Of course, Israel could not provide such a respite from the ravages of American vices. In fact, parts of Israeli society even doubled down on problematic elements of American culture, and, in the name of democracy and progress, adopted America’s nihilistic ethos as their own. At times, I found Israel’s ridiculous imitation of American society amusing, yet naïve, fickle and sometimes cruel and irresponsible. I began to sense that Israelis, however much they wished to emulate the West, could not do so successfully, that something critical was missing in their basic perception of modernity, in their identity. The inauthenticity of Israeli “Western” society stirred up something in my subconscious, and I began to reassess my harsh judgement of America.

Upon my return to the U.S., I feared the initial culture shock.

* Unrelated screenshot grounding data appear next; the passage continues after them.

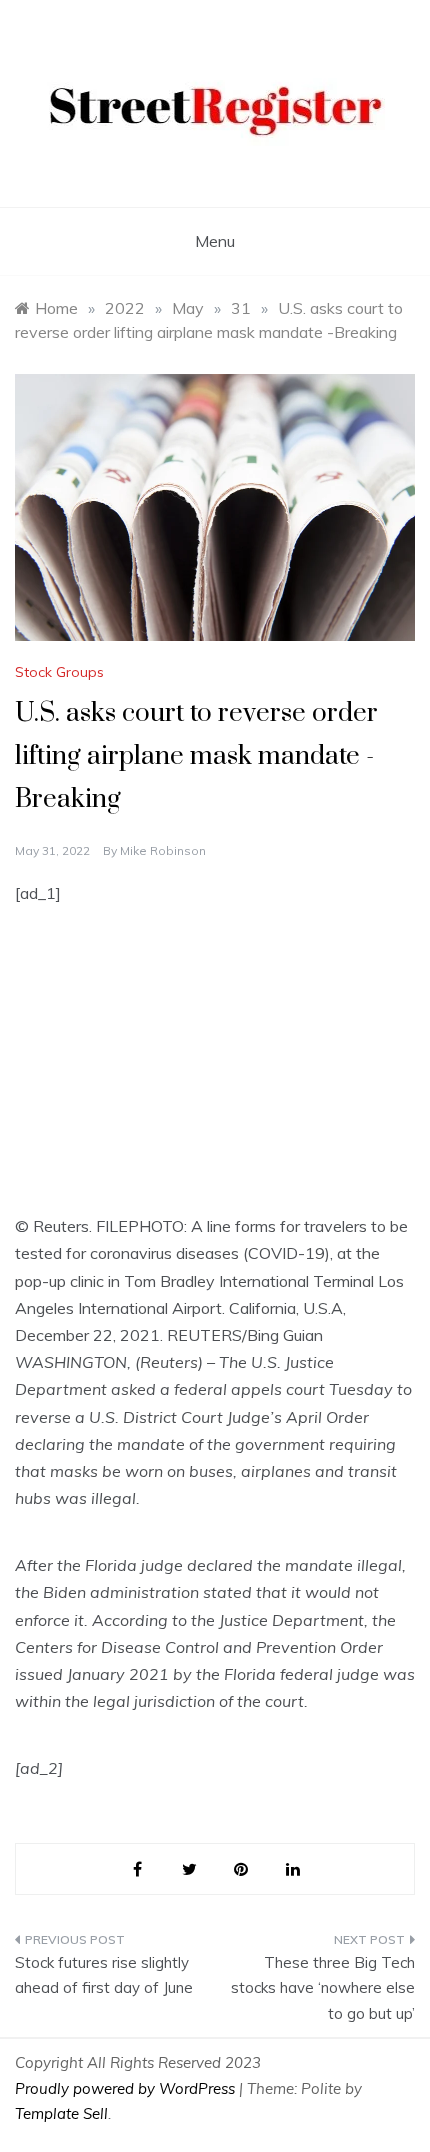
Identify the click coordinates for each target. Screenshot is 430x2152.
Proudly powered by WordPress (127, 2088)
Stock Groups (59, 672)
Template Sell (61, 2113)
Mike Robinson (163, 850)
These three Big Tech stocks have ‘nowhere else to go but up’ (323, 1988)
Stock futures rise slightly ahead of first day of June (104, 1975)
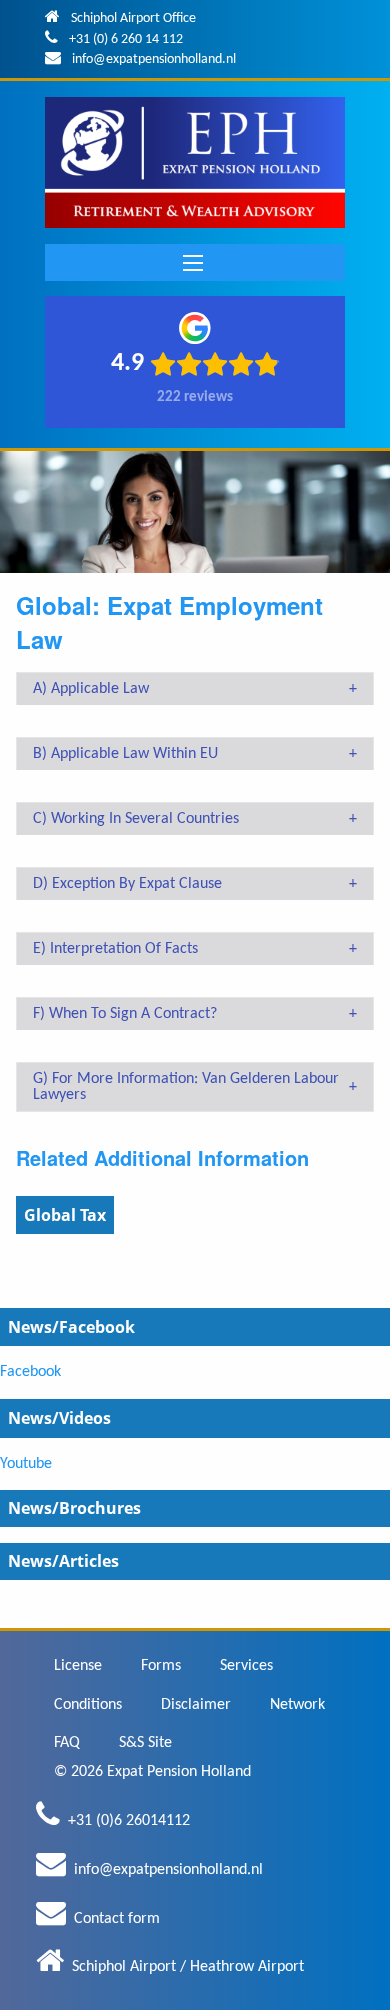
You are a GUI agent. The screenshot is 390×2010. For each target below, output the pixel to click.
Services (246, 1666)
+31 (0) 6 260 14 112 (126, 39)
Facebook (30, 1372)
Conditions (88, 1705)
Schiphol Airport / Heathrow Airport (188, 1967)
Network (297, 1705)
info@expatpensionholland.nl (154, 59)
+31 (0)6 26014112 (129, 1821)
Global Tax (65, 1215)
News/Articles (63, 1561)
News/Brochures (74, 1508)
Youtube (26, 1464)
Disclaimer (196, 1705)
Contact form (117, 1919)
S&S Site (145, 1743)
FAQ (67, 1743)
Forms (161, 1666)
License (78, 1666)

I also feared the embarrassment of having failed in my attempt to extricate myself from the craziness that thought I had left behind. Surprisingly, during my initial period of reintegration, I began to explore aspects of American society that I had not experienced in my life as a sheltered, Modern-Orthodox Jew. I made new friends, pursued my political activities, and learned about America from a new perspective, that of an Israeli.

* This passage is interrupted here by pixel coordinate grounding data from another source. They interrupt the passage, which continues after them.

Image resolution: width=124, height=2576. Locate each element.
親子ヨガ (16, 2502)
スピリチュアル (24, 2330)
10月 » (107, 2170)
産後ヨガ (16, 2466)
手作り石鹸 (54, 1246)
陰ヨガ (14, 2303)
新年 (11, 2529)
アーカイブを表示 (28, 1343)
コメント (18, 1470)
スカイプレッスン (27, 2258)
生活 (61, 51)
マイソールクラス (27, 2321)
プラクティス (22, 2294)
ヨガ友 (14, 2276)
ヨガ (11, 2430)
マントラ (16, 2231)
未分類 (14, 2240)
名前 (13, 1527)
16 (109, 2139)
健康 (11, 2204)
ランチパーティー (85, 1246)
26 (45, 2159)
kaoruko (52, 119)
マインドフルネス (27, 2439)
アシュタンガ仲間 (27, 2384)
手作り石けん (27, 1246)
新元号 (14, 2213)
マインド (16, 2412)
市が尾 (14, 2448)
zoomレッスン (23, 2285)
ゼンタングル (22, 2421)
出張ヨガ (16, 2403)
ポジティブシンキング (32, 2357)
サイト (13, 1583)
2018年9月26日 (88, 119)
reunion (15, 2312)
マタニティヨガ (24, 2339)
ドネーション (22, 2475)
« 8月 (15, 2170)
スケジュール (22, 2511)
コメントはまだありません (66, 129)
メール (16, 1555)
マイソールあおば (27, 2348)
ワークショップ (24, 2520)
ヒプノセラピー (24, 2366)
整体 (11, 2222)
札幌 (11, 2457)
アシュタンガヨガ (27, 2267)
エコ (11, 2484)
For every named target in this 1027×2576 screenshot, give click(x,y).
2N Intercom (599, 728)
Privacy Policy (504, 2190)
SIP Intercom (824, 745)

Not that I gave up on my Jewish identity, I just didn’t feel the need to self-identify as Jewish in the context of my Americanness. I’d become Israeli in both mentality and culture, and, while I continued to participate in Jewish ritual, I did not feel as if I needed to limit myself, and my political consciousness, to being Jewish. I ascribed my initial feelings of alienation to my inherent foreignness, and I saw myself simply as a sojourner in a strange land.

Then, as time went on and I became more sure of myself, as I recuperated the natural cadence of my native tongue, I started to reassert myself as American. I have not reclaimed the patriotism that I once felt for my country as a child, but I’ve developed a greater appreciation for life here, and a higher tolerance for the eccentricities of this society. The overwhelming chaos that once caused me great anxiety has subsided, though I have not returned to the boyhood excitement I once had for the seemingly endless possibilities the Western world had to offer. I can now see America for what it is, and judge accordingly.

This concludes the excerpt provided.